Three major forces have changed livestock production since 1919: The shift from animal power to mechanical power, the changes in the total feed supply, and higher production per animal.
The constantly shrinking number of horses and mules has released land that could grow direct food crops or feed for producing livestock and livestock products for human use. Land thus released between 1920 and 1945 was enough to feed 16 million head of cattle. The saving in grain alone from the smaller number of work animals amounted to about 13 million tons in 1944. If that much grain had all been used for hogs, it could have fed 26 million hogs to market weight.
Year-to-year changes in the total supply of feed have caused fluctuations in livestock production. The severe drought in 1934 and 1936 reduced the production of feed about 30 percent and 25 percent, respectively, below the level of 1928 to 1932. But feed production during 1942 to 1944 averaged about 20 percent above that of 1928 to 1932, and made it possible to raise about 25 percent more livestock per year. than in 1935-39.
Farmers can increase production per unit of livestock by using better breeding animals and balanced rations, reducing losses from death, feeding more heavily, and observing other improved practices. The combination of these has lifted the recent production per unit of breeding livestock to a point 25 percent higher than the level of 1919. We have not measured adequately the efficiency of feeding, but significant gains apparently have been made in all classes of livestock. An example : Corn Belt records indicate that the amount of feed used per 100 pounds of pork was cut by as much as 10 to 15 percent from the 1920's to the 1930's.
Further substitution of mechanical power for horses and mules will release more hay, grain, and pasture for use by other livestock. Therefore, the production of livestock and livestock products for human use will tend to go up. In the South the new developments in pasturage and forage and the changes in systems of farming that might accompany the introduction of tractors will reinforce the tendency. Farmers will grow more hay, grain, and pasture than in former years because they can handle those crops with mechanical equipment.

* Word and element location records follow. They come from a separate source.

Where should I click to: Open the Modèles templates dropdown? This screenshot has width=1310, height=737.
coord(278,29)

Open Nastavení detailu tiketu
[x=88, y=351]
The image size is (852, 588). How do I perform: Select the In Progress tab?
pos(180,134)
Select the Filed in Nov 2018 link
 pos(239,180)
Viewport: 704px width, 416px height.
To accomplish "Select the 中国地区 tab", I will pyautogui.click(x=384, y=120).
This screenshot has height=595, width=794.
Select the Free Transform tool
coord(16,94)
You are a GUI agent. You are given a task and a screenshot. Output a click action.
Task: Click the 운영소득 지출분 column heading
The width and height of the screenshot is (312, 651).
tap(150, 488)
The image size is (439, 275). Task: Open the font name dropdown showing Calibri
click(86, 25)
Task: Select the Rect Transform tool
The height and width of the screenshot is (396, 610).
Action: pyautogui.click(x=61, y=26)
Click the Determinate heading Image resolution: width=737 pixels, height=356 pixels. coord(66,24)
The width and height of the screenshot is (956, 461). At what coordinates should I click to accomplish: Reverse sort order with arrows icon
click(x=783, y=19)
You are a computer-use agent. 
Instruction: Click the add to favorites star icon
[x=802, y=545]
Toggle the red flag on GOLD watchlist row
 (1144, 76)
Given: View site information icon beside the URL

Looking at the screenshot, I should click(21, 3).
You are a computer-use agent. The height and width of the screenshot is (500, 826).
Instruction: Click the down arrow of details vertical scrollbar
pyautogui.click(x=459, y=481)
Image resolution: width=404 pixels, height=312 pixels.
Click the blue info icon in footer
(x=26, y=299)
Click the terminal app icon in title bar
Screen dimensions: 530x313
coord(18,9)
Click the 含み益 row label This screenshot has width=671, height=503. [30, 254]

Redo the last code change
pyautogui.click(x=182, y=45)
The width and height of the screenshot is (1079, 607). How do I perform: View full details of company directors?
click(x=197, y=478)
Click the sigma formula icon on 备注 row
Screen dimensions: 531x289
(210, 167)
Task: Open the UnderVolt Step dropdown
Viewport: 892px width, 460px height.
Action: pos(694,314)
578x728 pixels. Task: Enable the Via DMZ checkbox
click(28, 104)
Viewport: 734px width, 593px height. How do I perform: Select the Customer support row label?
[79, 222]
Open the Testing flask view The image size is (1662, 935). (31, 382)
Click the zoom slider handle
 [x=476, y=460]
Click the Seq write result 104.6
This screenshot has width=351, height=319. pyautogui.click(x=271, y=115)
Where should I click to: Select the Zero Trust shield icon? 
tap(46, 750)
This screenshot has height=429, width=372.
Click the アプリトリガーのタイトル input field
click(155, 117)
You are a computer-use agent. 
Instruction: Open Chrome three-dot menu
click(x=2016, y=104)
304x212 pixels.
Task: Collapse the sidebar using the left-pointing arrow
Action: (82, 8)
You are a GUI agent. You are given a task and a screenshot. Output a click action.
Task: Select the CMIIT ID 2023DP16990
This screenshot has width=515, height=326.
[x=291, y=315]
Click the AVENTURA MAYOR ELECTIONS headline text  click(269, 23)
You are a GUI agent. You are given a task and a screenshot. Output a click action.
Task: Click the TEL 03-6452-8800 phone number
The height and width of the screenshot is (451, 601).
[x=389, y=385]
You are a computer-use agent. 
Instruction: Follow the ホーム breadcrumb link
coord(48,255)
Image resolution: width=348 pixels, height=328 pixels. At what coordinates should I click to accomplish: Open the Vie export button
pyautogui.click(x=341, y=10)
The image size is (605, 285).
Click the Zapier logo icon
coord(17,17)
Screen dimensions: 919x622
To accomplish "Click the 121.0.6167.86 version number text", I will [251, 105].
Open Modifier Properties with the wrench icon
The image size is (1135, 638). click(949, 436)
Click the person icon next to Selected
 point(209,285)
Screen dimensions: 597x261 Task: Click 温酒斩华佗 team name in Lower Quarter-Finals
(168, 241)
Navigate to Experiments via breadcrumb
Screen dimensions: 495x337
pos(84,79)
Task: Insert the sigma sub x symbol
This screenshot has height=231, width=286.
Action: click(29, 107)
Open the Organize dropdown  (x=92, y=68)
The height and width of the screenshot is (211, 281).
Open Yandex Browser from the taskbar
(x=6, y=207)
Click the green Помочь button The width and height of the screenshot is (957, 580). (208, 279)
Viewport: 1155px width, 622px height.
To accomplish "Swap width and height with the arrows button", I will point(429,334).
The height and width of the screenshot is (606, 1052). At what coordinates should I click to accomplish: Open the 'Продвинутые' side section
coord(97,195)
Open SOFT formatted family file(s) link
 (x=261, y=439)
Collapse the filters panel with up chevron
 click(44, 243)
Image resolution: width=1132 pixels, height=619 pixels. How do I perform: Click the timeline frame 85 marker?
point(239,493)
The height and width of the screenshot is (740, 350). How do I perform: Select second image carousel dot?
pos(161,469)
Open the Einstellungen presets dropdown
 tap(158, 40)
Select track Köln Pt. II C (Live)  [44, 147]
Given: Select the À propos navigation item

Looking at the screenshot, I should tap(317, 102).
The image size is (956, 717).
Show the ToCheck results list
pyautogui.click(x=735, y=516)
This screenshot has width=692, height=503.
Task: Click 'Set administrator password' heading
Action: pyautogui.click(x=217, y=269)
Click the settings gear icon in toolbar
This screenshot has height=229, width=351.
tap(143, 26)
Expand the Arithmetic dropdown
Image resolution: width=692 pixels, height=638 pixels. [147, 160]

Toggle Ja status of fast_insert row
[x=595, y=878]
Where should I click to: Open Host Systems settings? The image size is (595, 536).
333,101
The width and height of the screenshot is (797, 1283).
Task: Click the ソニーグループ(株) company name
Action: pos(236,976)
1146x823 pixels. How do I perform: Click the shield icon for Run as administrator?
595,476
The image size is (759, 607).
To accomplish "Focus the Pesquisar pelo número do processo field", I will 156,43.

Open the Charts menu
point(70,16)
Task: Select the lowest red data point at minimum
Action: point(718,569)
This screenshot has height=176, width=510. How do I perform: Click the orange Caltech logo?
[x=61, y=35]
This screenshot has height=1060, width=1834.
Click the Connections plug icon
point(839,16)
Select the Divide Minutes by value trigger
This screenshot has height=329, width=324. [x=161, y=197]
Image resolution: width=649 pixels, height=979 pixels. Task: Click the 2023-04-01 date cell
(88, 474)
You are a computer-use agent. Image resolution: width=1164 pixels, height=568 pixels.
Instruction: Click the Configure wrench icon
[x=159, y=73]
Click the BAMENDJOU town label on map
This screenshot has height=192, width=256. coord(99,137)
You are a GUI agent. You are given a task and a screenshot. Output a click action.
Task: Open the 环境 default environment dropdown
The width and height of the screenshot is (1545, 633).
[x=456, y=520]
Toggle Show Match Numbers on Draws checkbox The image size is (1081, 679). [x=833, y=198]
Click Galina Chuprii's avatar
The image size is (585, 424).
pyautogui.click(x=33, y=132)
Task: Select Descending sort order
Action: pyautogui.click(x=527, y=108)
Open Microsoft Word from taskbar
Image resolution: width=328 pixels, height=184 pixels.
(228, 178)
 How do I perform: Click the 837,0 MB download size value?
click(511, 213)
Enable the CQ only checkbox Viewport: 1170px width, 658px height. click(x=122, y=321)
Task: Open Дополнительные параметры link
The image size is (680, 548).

The production-increasing effects of the scientific advances that were made in the early part of the interwar period were obscured 6y the drought and depression of the 1930's. But the wartime need for farm products provided an opportunity for the fuller use of the improvements that were developed in the two previous decades.
Farm output has risen more sharply than gross farm production because of the shift from work animals to tractor power. In 1945 it was 28 percent above the average of the five prewar years. Special studies indicate that only about a fourth of this increase was due to better weather. Probably less than 15 percent resulted from expansion of cropland acreage. The rest--about 60 percent-is largely accounted for by fuller use of the improvements in crops, livestock, and machinery that I have mentioned.